Kurt D. Squire (born July 10, 1972, in Valparaiso, Indiana) is a professor at The University of California, Irvine, member of the Connected Learning Laboratory, and former director of the Games, Learning & Society Initiative at the University of Wisconsin–Madison, best known for his research into game design for education.

==Biography==
Squire was born as the elder of two children to Walter "Dean" Squire, an accountant, and Susan Elizabeth Nelson, a German language teacher. He attended Portage High School, graduating in 1990, then going on to study at the Western College Program at Miami University.

In 2006, Squire married Constance Steinkuehler, also a video game scholar and professor at the University of California, Irvine. They have two children.

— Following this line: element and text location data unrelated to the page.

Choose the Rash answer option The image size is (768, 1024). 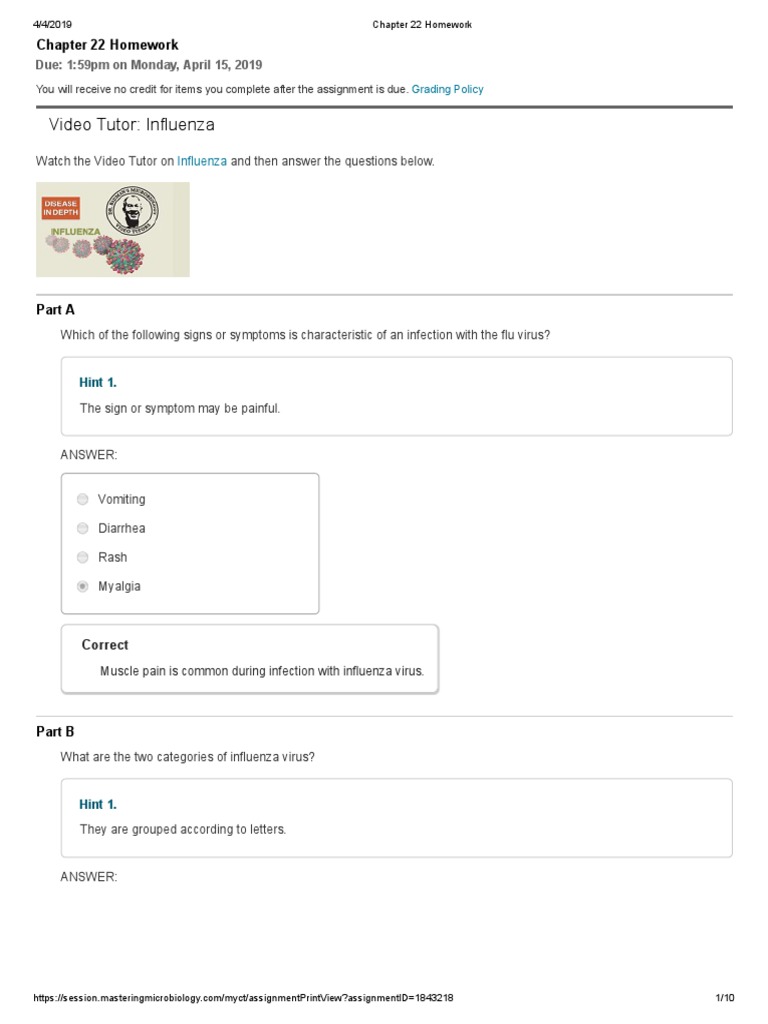pyautogui.click(x=112, y=557)
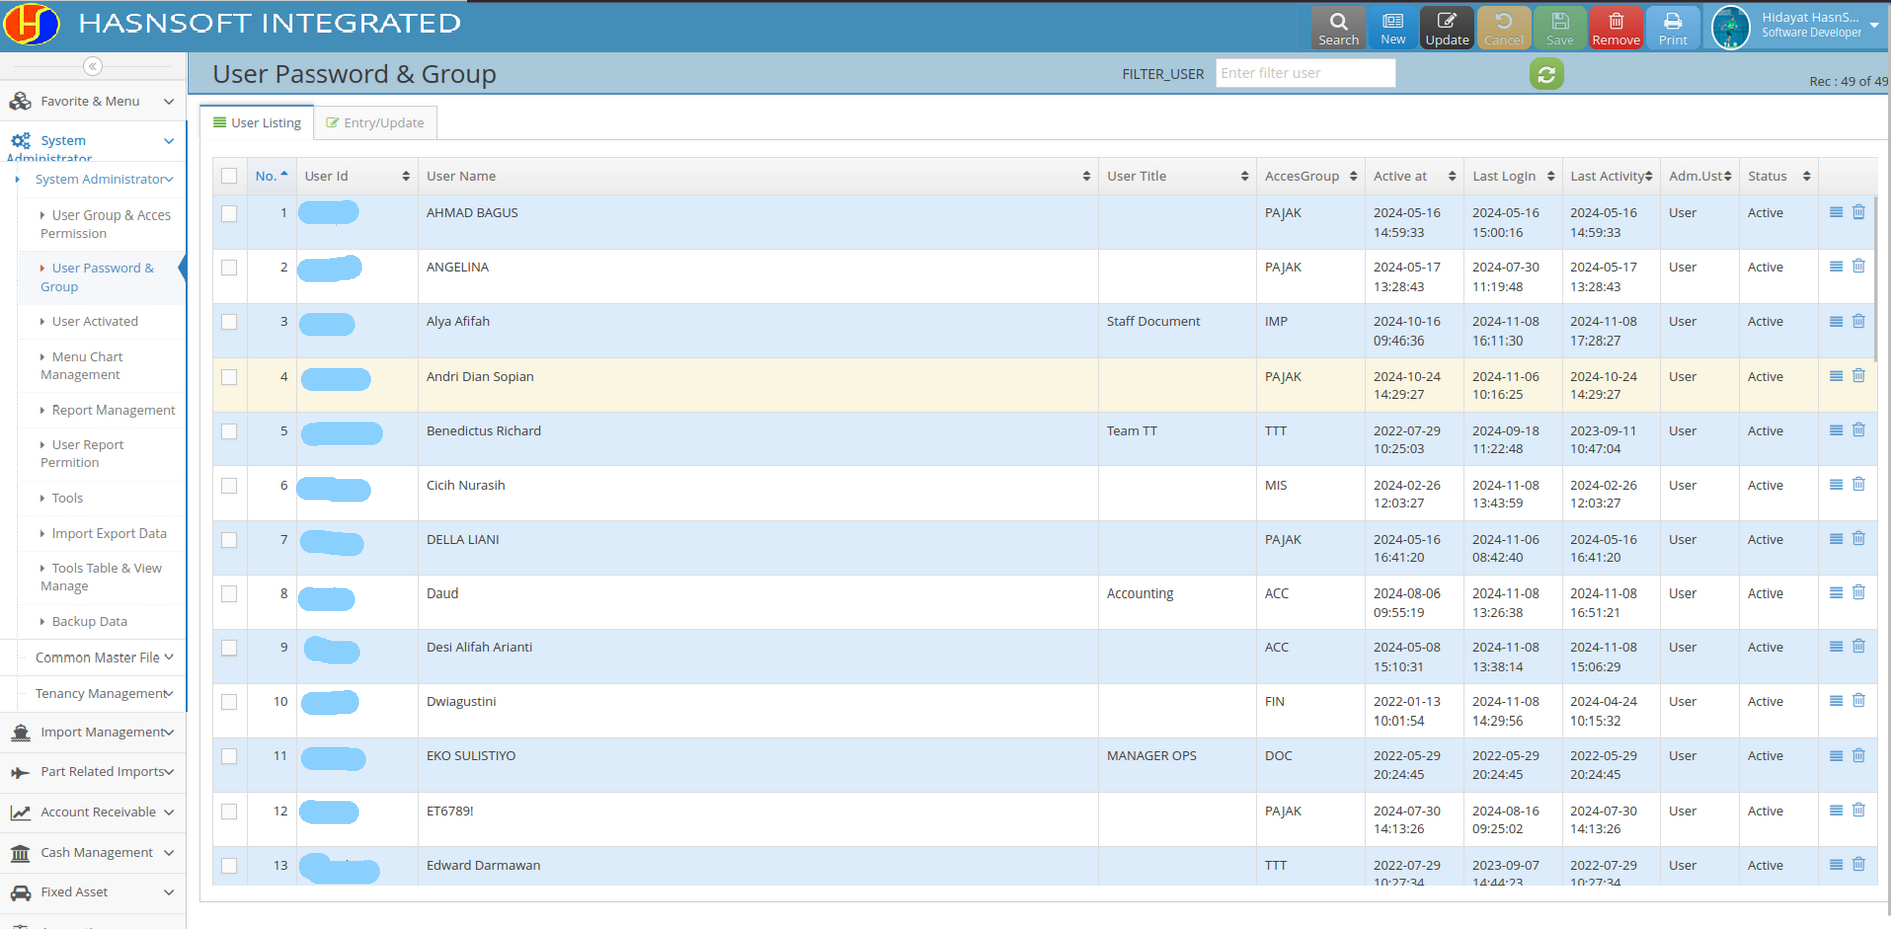The image size is (1894, 929).
Task: Click the filter user input field
Action: [1304, 73]
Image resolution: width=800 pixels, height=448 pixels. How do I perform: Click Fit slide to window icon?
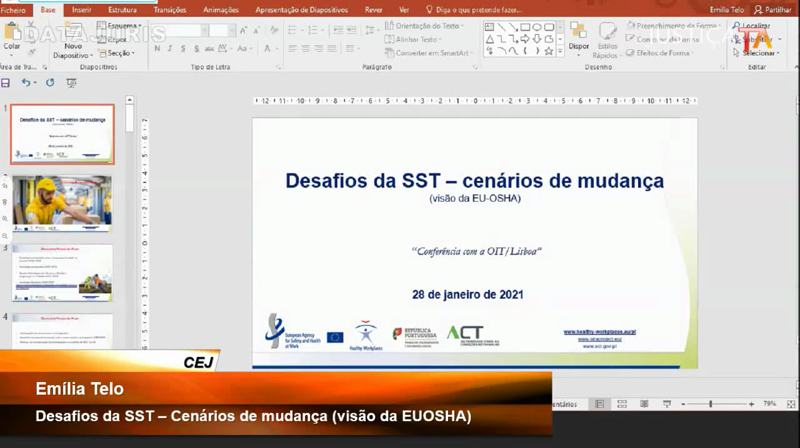coord(789,404)
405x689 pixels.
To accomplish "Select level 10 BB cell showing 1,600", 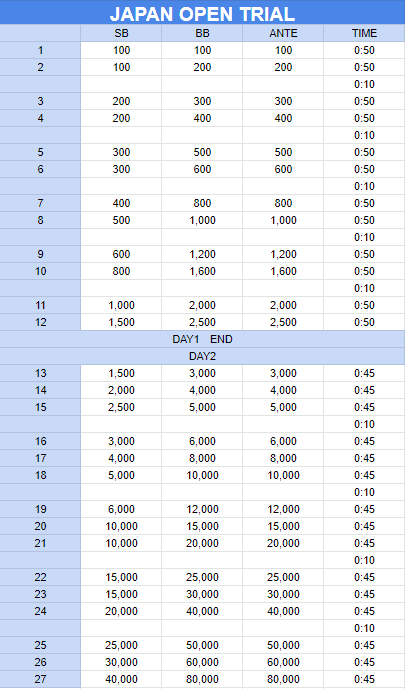I will pos(202,271).
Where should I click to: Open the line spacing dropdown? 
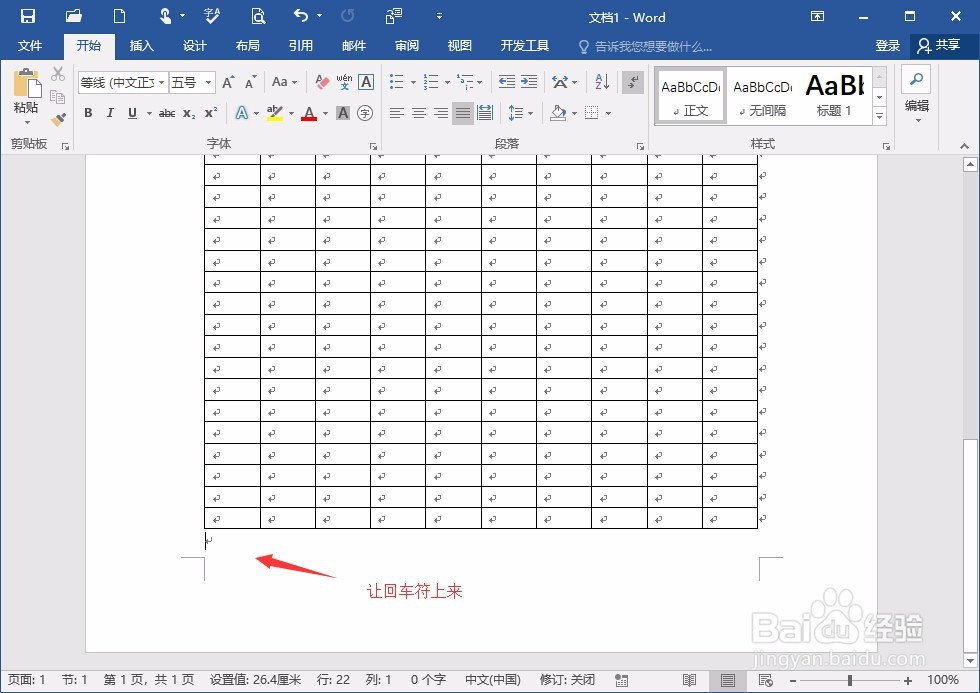coord(516,113)
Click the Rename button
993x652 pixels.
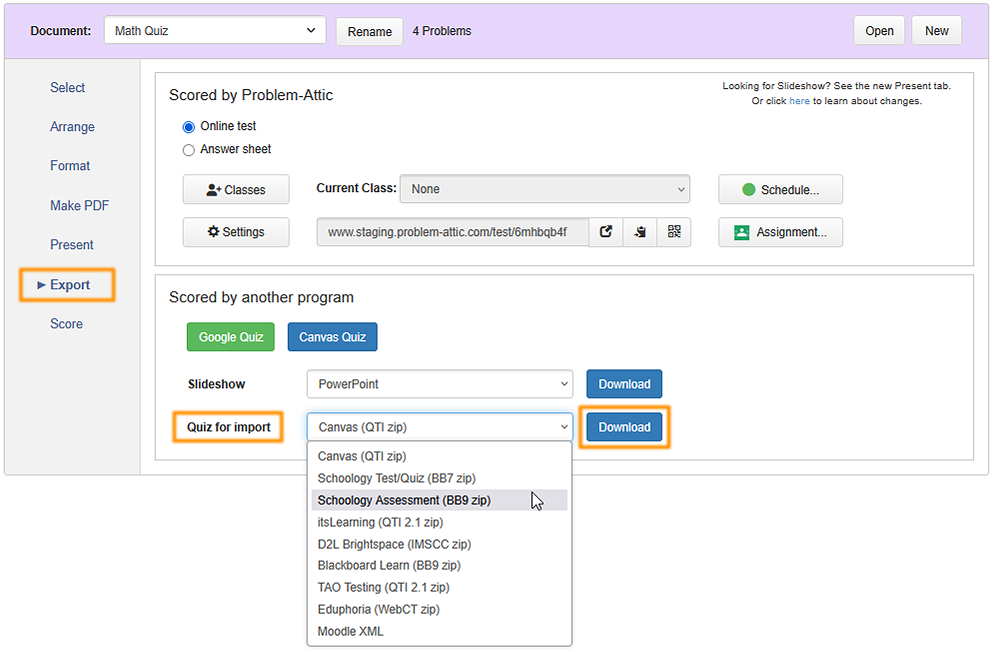coord(369,31)
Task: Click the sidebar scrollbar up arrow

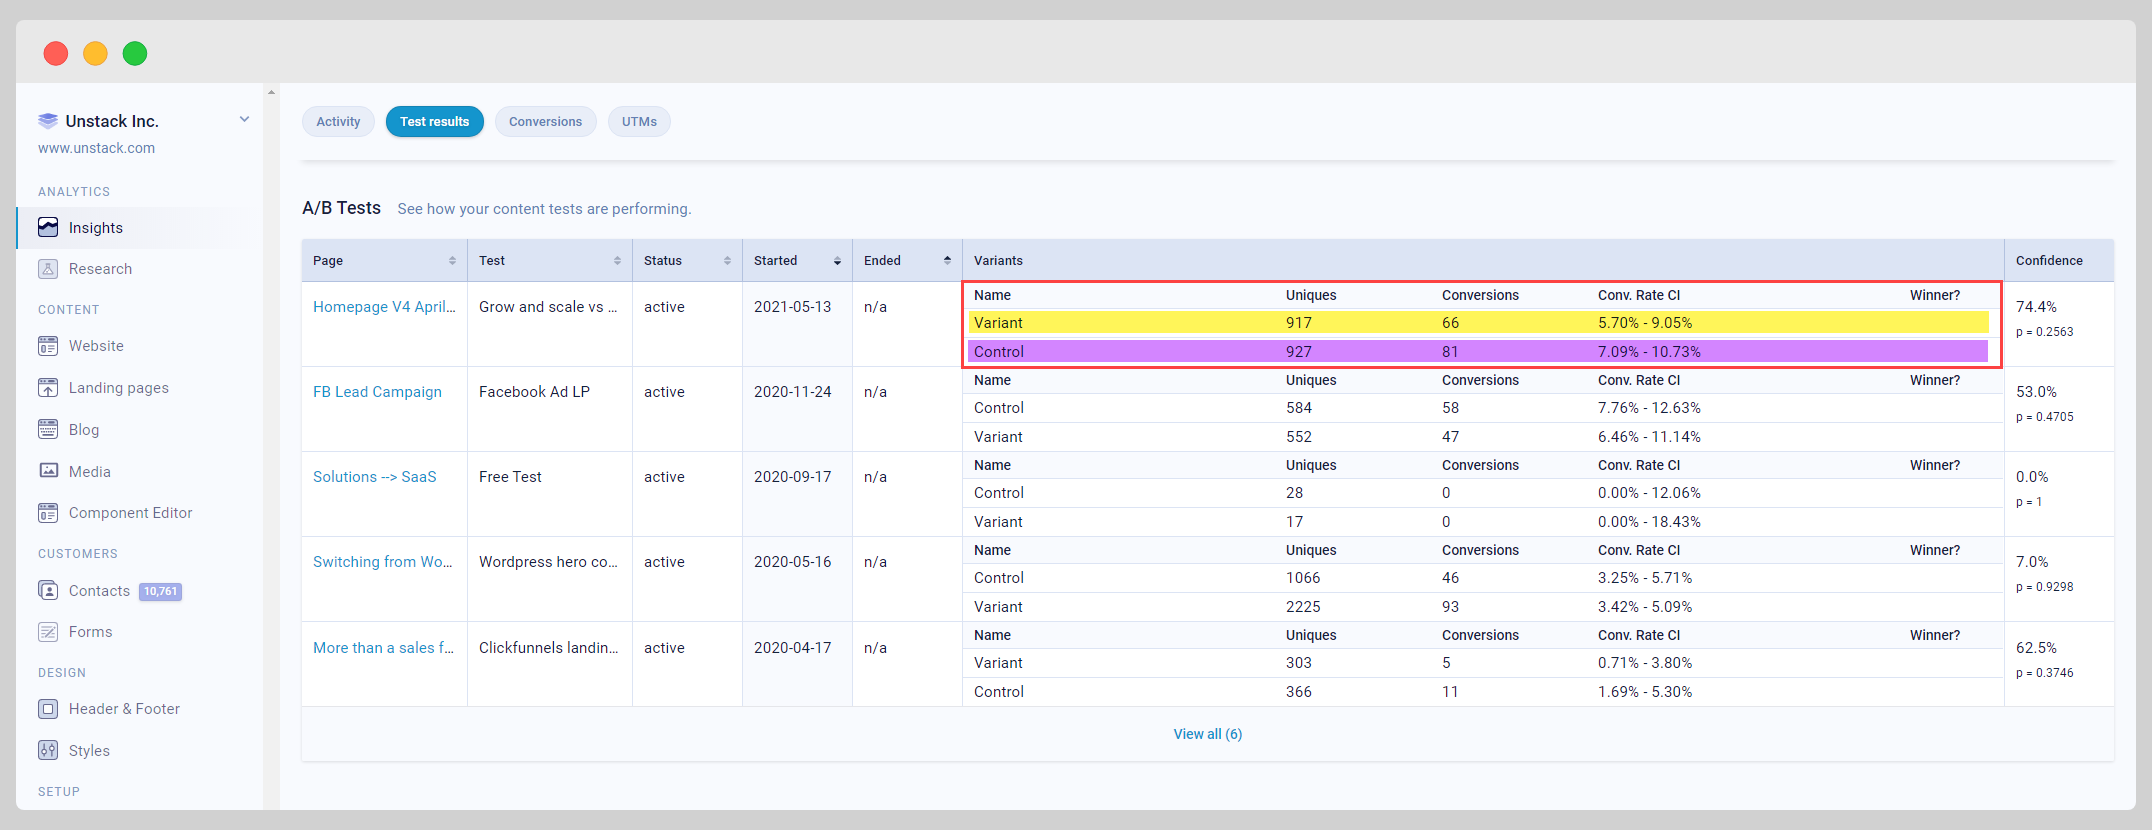Action: (x=271, y=92)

==Education/teaching career==
He received a B.Phil. in interdisciplinary studies in 1994 from Miami University, and earned a Ph.D. in education in 2004 from Indiana University Bloomington. He taught at the Knoxville Montessori School and the McGuffey Foundation School between 1994 and 1996; later he became research manager of the Games-to-Teach Project at Massachusetts Institute of Technology.

Squire is the recipient of an National Science Foundation (NSF) CAREER grant, as well as grant support from the NSF, National Institutes of Healthy, Department of Education, the MacArthur Foundation, AMD and Gates Foundations, as well as companies such as Microsoft, DeVry, and the Data Recognition Corporation. Squire wrote a regular column for Computer Games magazine, and has been interviewed for many periodicals and media outlets, from Public Broadcasting Service (PBS) to wired.com.